REGULAMENTAÇÃO

POLÊMICA -Regulamentação da prostituição confronta prostitutas e feministas radicais

Projeto de lei enfrenta o Congresso mais conservador da história do Brasil e a oposição de um grupo de mulheres à legalização das casas de prostituição

PROSTITUIÇÃO 2

A chegada da Olimpíada no Rio esquentou o debate sobre a prostituição e abriu um embate entre prostitutas, acadêmicos e feministas. Em discussão está a regulamentação da profissão em um país onde prostituir-se é legal e reconhecido desde 2002 pelo Ministério do Trabalho. Mas onde os milhares de bordéis, boates e clubes espalhados pelo Brasil configuram crime de rufianismo (exploração de sexual de terceiros ou terceiras visando lucro) castigado com até quatro anos de prisão.

A Rede Brasileira de Prostitutas e a Central Única de Trabalhadoras e Trabalhadores Sexuais abriram a discussão para acelerar a aprovação de um projeto de lei que abre uma janela à regulamentação do ofício. É oGabriela Leite – em homenagem à principal ativista dos direitos das prostitutas – que em cinco artigos propõe algumas normas para regulamentar uma das profissões mais estigmatizadas do mundo.

O projeto de lei contempla uma modificação do Código Penal onde prostituição e exploração sexual aparecem quase necessariamente associadas. O texto especifica que só deve ser considerada exploração sexual a coação para se prostituir ou a prostituição exercida por menores de 18 anos – o que já é crime –, o não pagamento por serviços sexuais e a apropriação de mais do 50% por parte de terceiros do serviço sexual. O projeto também legaliza as casas de prostituição sempre que nelas não se exerça exploração sexual e contempla a aposentadoria dos trabalhadores sexuais após 25 anos.

O projeto, que data de 2003, foi resgatado em 2012 pelo deputado do PSOL Jean Wyllys e foi discutido com as prostitutas. Tem poucas chances de ser aprovado no Congresso mais conservador da história do Brasil, mas militantes feministas, que reivindicam que o debate sobre a prostituição pertence a todas as mulheres, iniciaram sua própria batalha contra o texto por considerá-lo a “legalização da cafetinagem”.

“A regulamentação legitima a mercantilização do corpo feminino.
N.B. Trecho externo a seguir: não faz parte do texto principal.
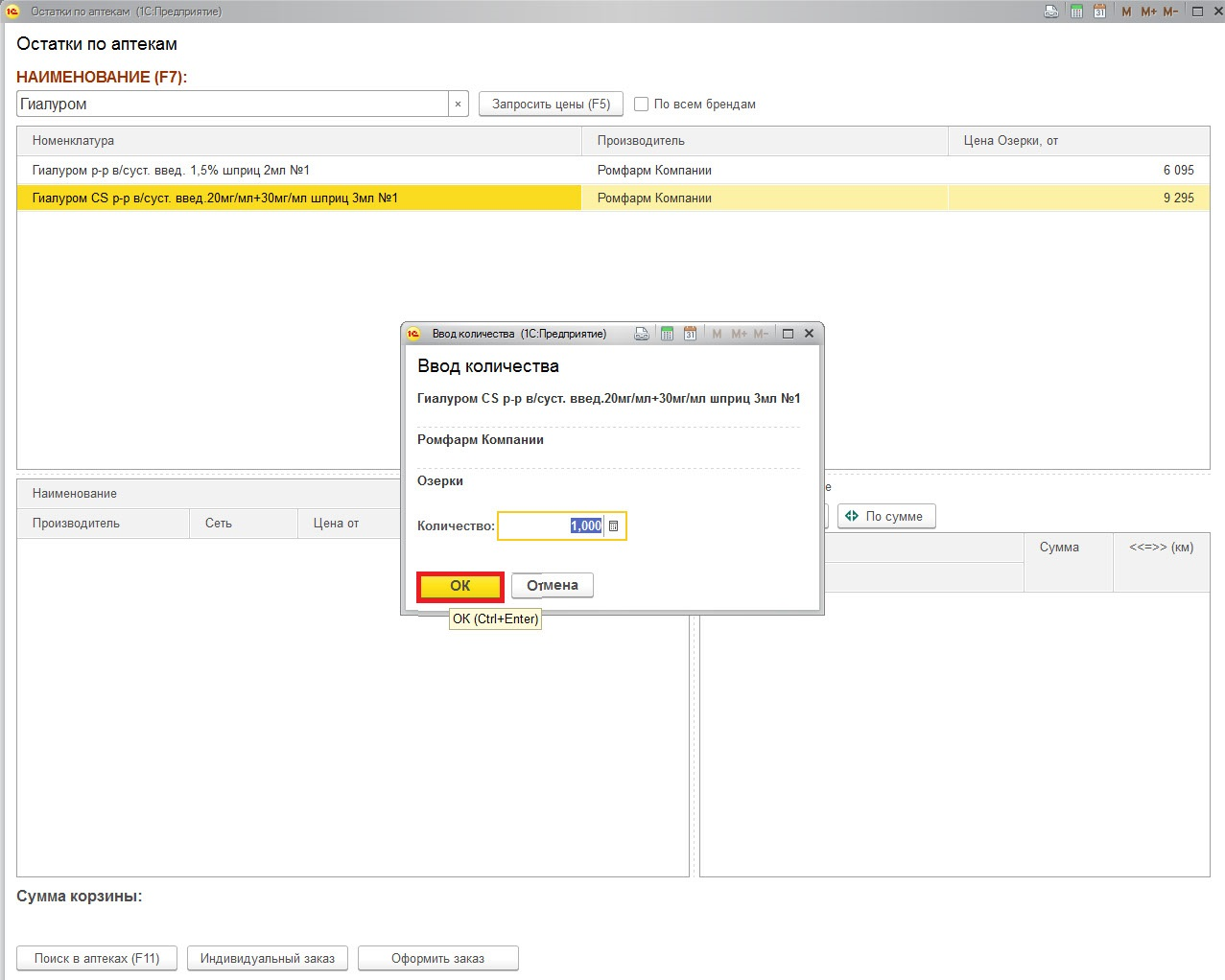
Task: Sort by Производитель column header in top table
Action: click(x=641, y=141)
O projeto se atém a tirar da ilegalidade as casas de prostituição e os exploradores, e coloca o Brasil como polo de exploração sexual de mulheres. O projeto é fraco e o discurso é de cafetinagem, não da mulher explorada”, lamenta Maria Gabriela Saldanha, escritora, militante feminista e férrea detratora do projeto de lei. “Não há um país onde a regulamentação tenha dado certo. Nós precisamos nos ater a políticas públicas para acolher mulheres que desejam sair ou para evitar que entrem na prostituição”, completa Saldanha. “Seria mais honesto fazer um grande debate público e pensar nessas políticas públicas”, complementa.

Wyllys critica essa visão. Para ele, um  setor do feminismo acabou se alinhando às bancadas mais conservadoras do Congresso. O deputado defende que a proibição atual dos bordéis não impede que continuem funcionando, “da mesma maneira que a criminalização da maconha não impede que ela continue sendo vendida”, e afirma que nas casas de prostituição, “que funcionam porque pagam propina às autoridades”, as prostitutas e os garotos de programa não têm nenhum direito, “ficam desprotegidos e submetidos a todo tipo de abusos, além de não ter nenhuma fiscalização”.
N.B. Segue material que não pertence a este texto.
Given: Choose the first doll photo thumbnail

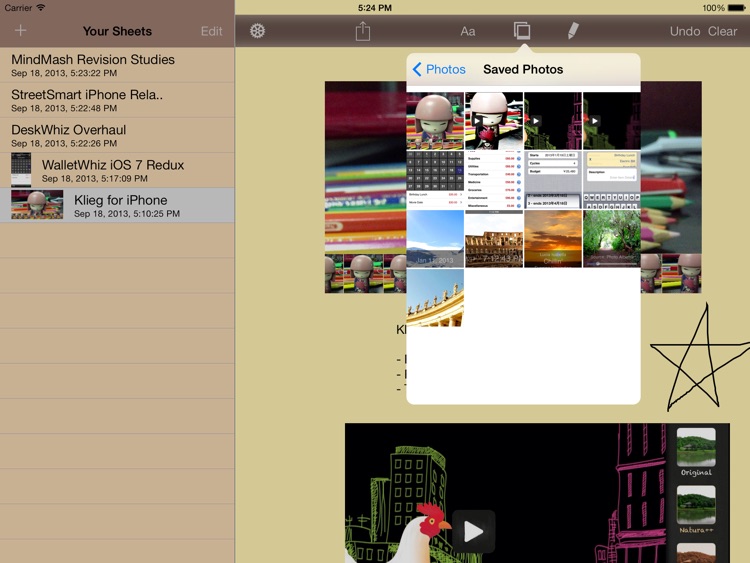Looking at the screenshot, I should tap(435, 121).
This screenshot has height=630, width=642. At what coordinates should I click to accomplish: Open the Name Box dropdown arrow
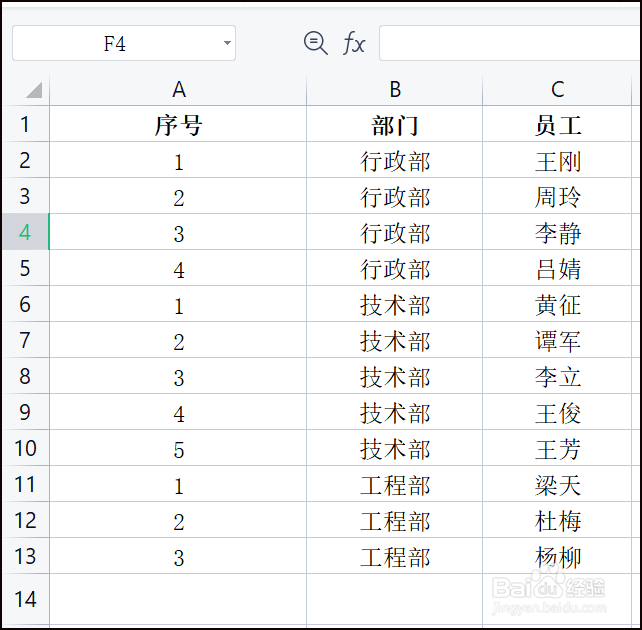227,44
Os cinco artigos do Gabriela Leite são objetivamente insuficientes para regulamentar uma profissão tão complexa como a prostituição – para se ter uma ideia o projeto de lei que regulamentou o trabalho doméstico consta de 46 artigos –, mas para seus defensores é um primeiro passo para enquadrar o negócio dentro da lei. “Trata-se de regulamentar algo que já existe, acabar com a extorsão policial, entre outras coisas. Com a lei vai se abrir uma janela para novos vínculos trabalhistas dos trabalhadores sexuais com os clubes, vai empoderar as prostitutas”, defende Indianara Siqueira, transexual, prostituta e militante.

O debate, que atingiu altos níveis de confronto nas redes sociais, pode ser em vão se for aprovada a reforma do Código Penal que tramita no Senado. Entre as mudanças propostas em mais de 400 páginas que abrangem de crimes eleitorais a crimes de trânsito está a possibilidade de encaixar a prostituição em mais um vazio legal. Se aprovado como está agora, o novo Código não regulamenta a profissão, mas descriminalizaria o rufianismo e as casas de prostituição.